Columna publicada en La Tercera (2 de agosto 2024).
La historia de la relación de Chile con Venezuela es un relato de hospitalidad. Hay, al menos, 800 mil venezolanos viviendo en Chile, tras las cinco olas migratorias derivadas del quiebre político y económico de su país. Hubo 80 mil chilenos exiliados en Venezuela que llegaron escapando de la dictadura de Pinochet. Ante las crisis, hemos sido repúblicas hermanas.
Pero la hospitalidad, cuando es seria, exige mirar responsable, realista y pragmáticamente sus efectos. La diáspora forzada ya constituye el 4% de la población del país. Si se agrega que Chile ha recibido la mayor carga proporcional del flujo migratorio de venezolanos hacia otros países del mundo, es ineludible en el presente que nuestras relaciones diplomáticas estén destinadas a la cooperación, al menos en temas consulares y policiales.
El fuerte cuestionamiento del Presidente Boric a las credenciales democráticas de las recientes elecciones venezolanas, no es solo un tema de presente y futuro; es sobre todo, un compromiso con nuestro pasado.
El gobierno, a través de la Cancillería, ha defendido el pluralismo y los derechos humanos en Venezuela. Esta defensa no es solo consecuencia de nuestra común historia de hospitalidad, sino de una política de Estado que viene desde la recuperación de la democracia.
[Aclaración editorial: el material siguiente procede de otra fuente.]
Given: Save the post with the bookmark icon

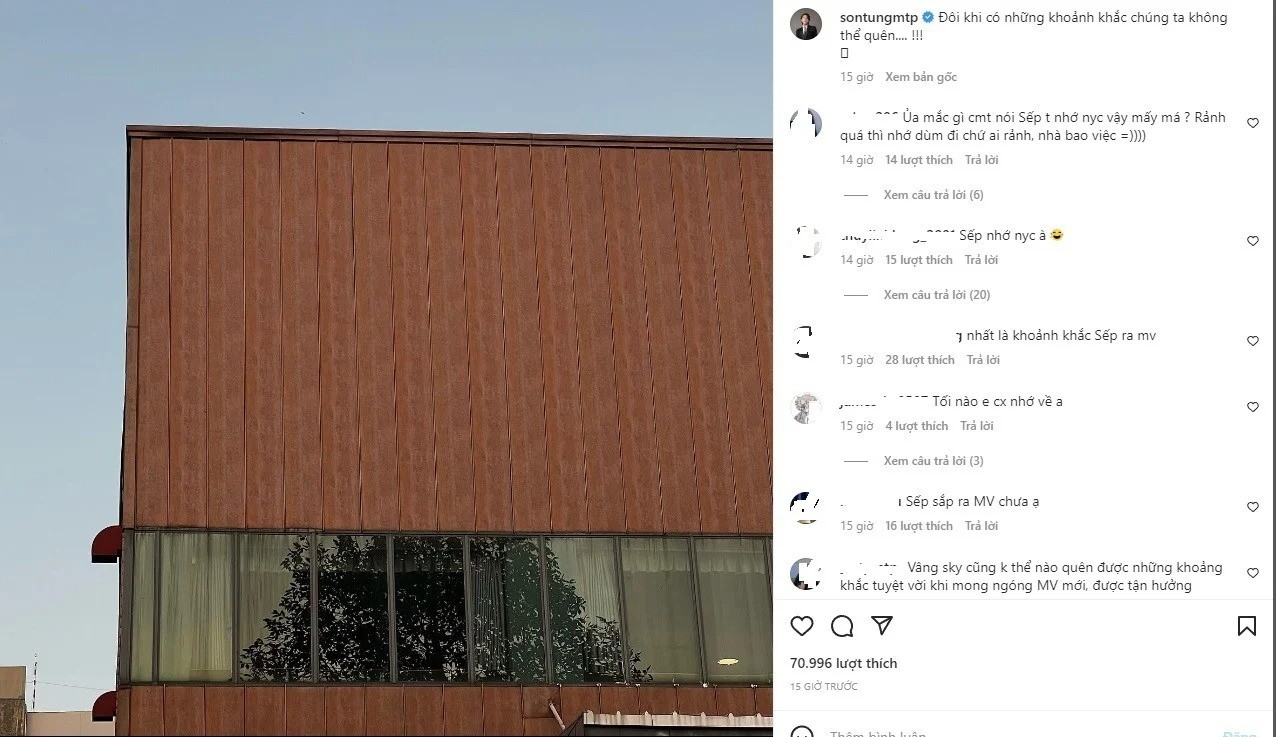Looking at the screenshot, I should (1247, 626).
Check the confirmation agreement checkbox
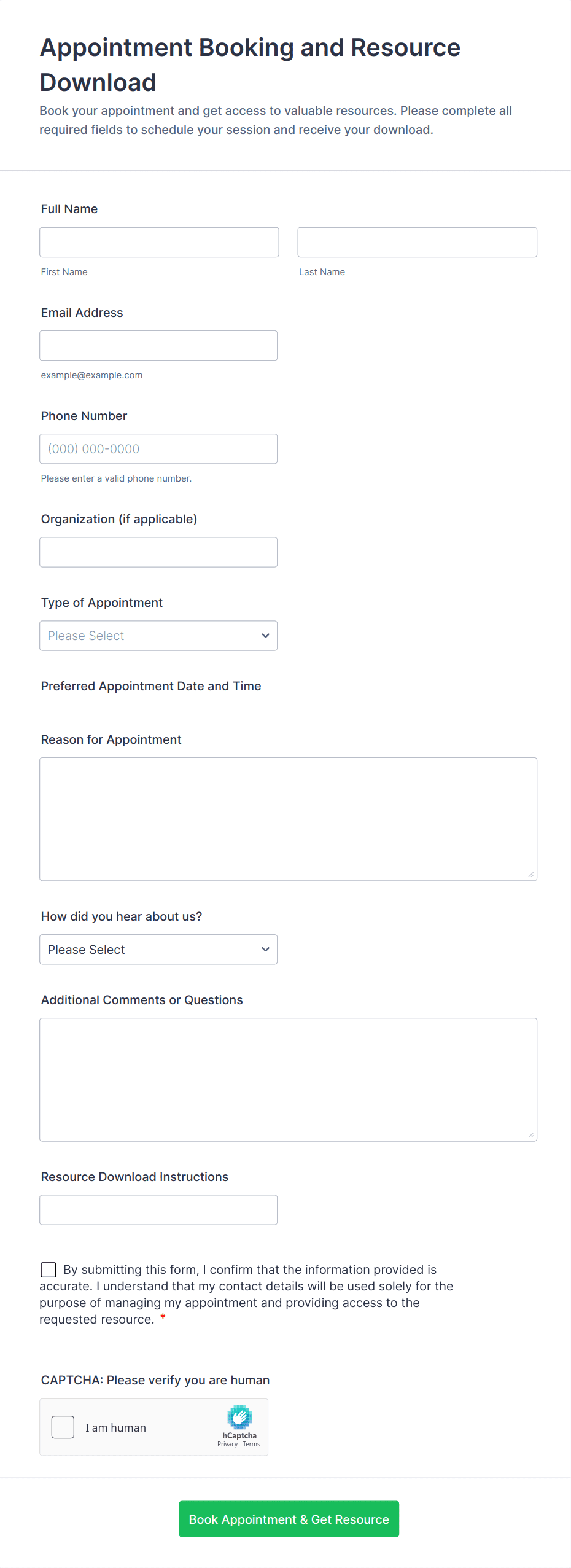 pos(49,1270)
Hacia adentro, Chile ha creado instituciones para asegurar que nunca se cometan crímenes como los perpetrados por Pinochet y sus colaboradores. Hacia afuera, nuestro país ha denunciado toda violación a normas y tratados internacionales de derechos humanos en el mundo: condenamos la agresión imperialista de Rusia en Ucrania, nos sumamos a la demanda de Sudáfrica contra Israel en La Haya, cuestionamos la represión de Dina Boluarte contra las protestas sociales en Perú, y ahora, exigimos garantías democráticas en Venezuela. En este sentido, la política del gobierno ha sido responsable con una política exterior que lo precede y hunde sus raíces por todo el siglo XX.
Frente al autoritarismo en Venezuela, la posición de Chile es especialmente coherente y responde, como ya señalé, a devolver la inmensa solidaridad que dicho país tuvo con las víctimas del terrorismo de Estado. Por eso, es escandaloso, tanto desde una perspectiva progresista, como desde la historia de la política exterior de nuestro país, que Maduro haya expulsado al embajador Gazmuri. Antes perseguido por Pinochet, ahora echado por Maduro, la biografía política de Jaime Gazmuri representa en sus dolores y resistencias, el compromiso internacional de Chile con la democracia. Y Gazmuri no es la excepción.
Recordemos que nuestro embajador anterior, Pedro Felipe Ramírez, había sido asediado, incluso tomando en cuenta que fue ministro de Allende, y vivió su exilio en Venezuela. Antes de su detención nuevamente en 1976, después de haber sido brutalmente torturado por agentes del Estado, Ramírez se refugió en la embajada de Panamá para salir en el acto y exiliarse en Venezuela, gracias a las gestiones de Sergio Bitar. En Caracas, ya vivían muchos chilenos y chilenas acogidos solidariamente por Venezuela. Allá recibieron el apoyo permanente de personas como Jorge Giordani, quien llegaría a ser ministro de Chávez por 14 años, antes de “solicitar la renuncia inmediata del desgobierno” de Maduro. En Venezuela, los chilenos refugiados trabajaron y crearon instituciones como el Cendes (Centro de Estudios del Desarrollo), fundado por el chileno Jorge Ahumada. Fue en Venezuela, donde se realizó la reunión de opositores a Pinochet, “Colonia Tovar”, apoyada por la Fundación Friedrich Ebert, y que contó con referentes como Carmen Salvo (PS) y Bernardo Leighton (DC).
Esta fue la cosecha que sembró la hospitalidad venezolana. Es el futuro que espera Chile. Es el pasado que hoy niega Maduro al cerrar la embajada, que es una misión permanente. Sobre todo, si se piensa cómo la decisión afecta a sus propios ciudadanos en el exterior. Por un lado, deja sin cobertura las relaciones de sus compatriotas con los asuntos consulares. Por otro, afecta los procesos de integración de los venezolanos en nuestro país. Así, se pone en peligro la antigua hospitalidad democrática que ha definido las relaciones entre Chile y Venezuela, principio al que el gobierno de Gabriel Boric no está dispuesto a renunciar.